Essa condição de “invisibilidade legal” é apontada como um dos principais problemas estruturais do setor.

Transparência algorítmica e regulação

Um dos pontos-chave é a necessidade de tornar os algoritmos mais transparentes. O estudo defende que as plataformas devem explicar de forma clara como distribuem tarefas e definem rendimentos, permitindo fiscalização por políticas públicas. O objetivo é evitar que esses sistemas reproduzam preconceitos de gênero já presentes no mercado de trabalho.

Essa transparência faz parte de uma abordagem mais ampla, que inclui regulação com perspectiva de gênero e ampliação da proteção social. O relatório alerta que, na prática, a “flexibilidade” prometida pelas plataformas é condicionada por algoritmos que favorecem quem tem disponibilidade total – geralmente penalizando mulheres com responsabilidades de cuidado.

Baixa participação feminina no transporte

No setor de transporte por aplicativo, a presença feminina ainda é reduzida. O Brasil aparece com a maior participação relativa da região, tanto em proporção da população feminina economicamente ativa quanto na taxa de representação feminina.

Ainda assim, os números são baixos em toda a Ibero-América: cerca de 220 mil mulheres atuam nesse segmento, que segue majoritariamente masculino. Países como Peru e Colômbia registram os menores níveis de participação.

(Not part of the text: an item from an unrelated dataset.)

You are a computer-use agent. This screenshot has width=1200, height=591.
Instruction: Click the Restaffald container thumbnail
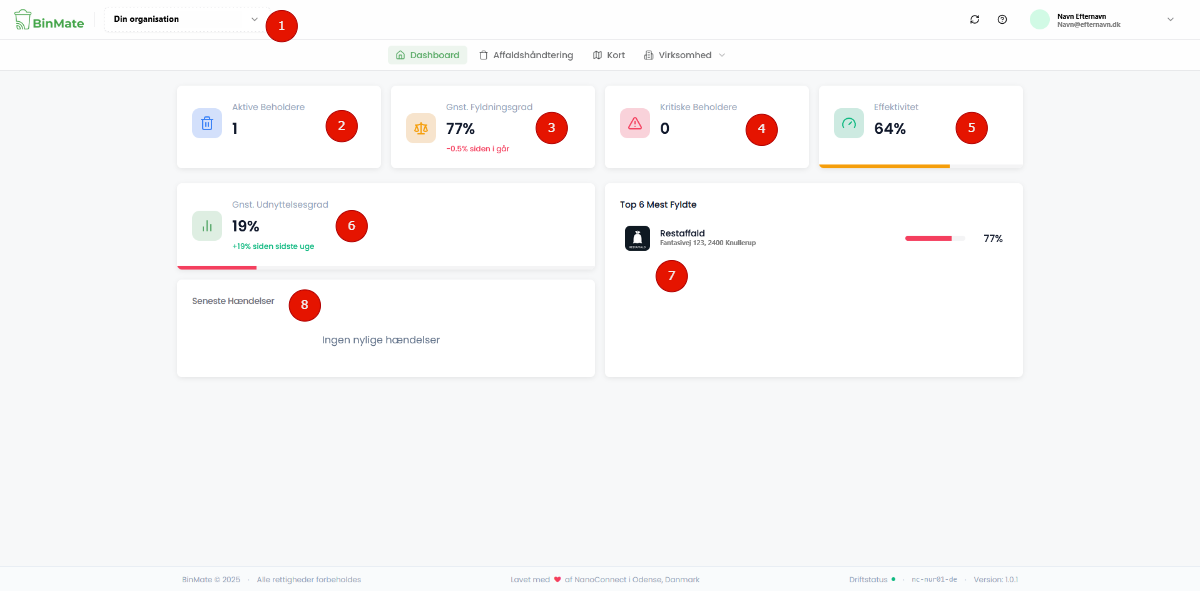(637, 238)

Algoritmos penalizam as mulheres

O estudo mostra que os algoritmos não “punem” formalmente, mas operam por meio de incentivos que afetam diretamente as trabalhadoras:

  • redução da visibilidade para quem recusa ou demora a aceitar tarefas;
  • impacto negativo em rankings e avaliações;
  • restrição na escolha de horários de trabalho;
  • desconsideração de fatores como saúde ou responsabilidades familiares;
  • risco de desativação de contas, inclusive como forma de desestimular organização coletiva.

Na prática, esses mecanismos favorecem quem pode trabalhar em horários de pico, como à noite, criando desvantagem para mulheres.

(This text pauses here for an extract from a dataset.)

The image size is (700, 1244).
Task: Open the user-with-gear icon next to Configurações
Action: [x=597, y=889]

O peso do trabalho de cuidados

A divisão desigual do trabalho doméstico aparece como um dos principais fatores de desigualdade. O estudo descreve um “círculo vicioso” entre cuidados, menor renda e precarização.

Esse impacto se dá de várias formas:

  • Menor jornada: mulheres trabalham, em média, 16 horas semanais nas plataformas, contra 25 horas dos homens, o que amplia a diferença de renda total.
  • Flexibilidade limitada: a necessidade de conciliar cuidados impede atuação em horários mais rentáveis, reduzindo ganhos e visibilidade.
  • Trabalho não remunerado: cerca de 25% do tempo é gasto em espera ou busca por tarefas, sem pagamento.
  • Penalização da maternidade: mães, especialmente com filhos pequenos, têm menor inserção e recebem menos, enquanto homens com filhos tendem a ganhar mais.
  • Concentração em atividades menos rentáveis: muitas mulheres acabam em microtarefas ou funções remotas de menor remuneração.

Propostas para enfrentar o problema

O relatório propõe uma série de medidas para reduzir as desigualdades e garantir condições mais justas de trabalho:

  • Regulação com perspectiva de gênero, assegurando igualdade salarial;
  • Transparência algorítmica, para evitar discriminação automatizada;
  • Ampliação da proteção social, incluindo acesso a direitos trabalhistas;
  • Redistribuição das tarefas de cuidado, com políticas públicas específicas;
  • Combate ao assédio, com canais de denúncia e protocolos claros;
  • Inclusão digital, com acesso a tecnologia e capacitação.

Acesse aqui íntegra do relatório

Lançamento e articulação internacional

O estudo foi apresentado durante evento realizado na Casa de América, em Madri, reunindo representantes de organismos internacionais e autoridades. Durante o lançamento, a secretária para a Cooperação Ibero-americana da SEGIB, Lorena Larios, destacou a importância do documento para orientar políticas públicas na economia digital.

Já a diretora regional da ONU Mulheres, Bibiana Aído, defendeu que a superação das desigualdades depende de ação conjunta entre governos, setor privado e instituições internacionais.

O levantamento reforça que, sem intervenção pública e regulação adequada, a economia de plataformas tende a reproduzir - e em alguns casos aprofundar -desigualdades históricas de gênero no mundo do trabalho.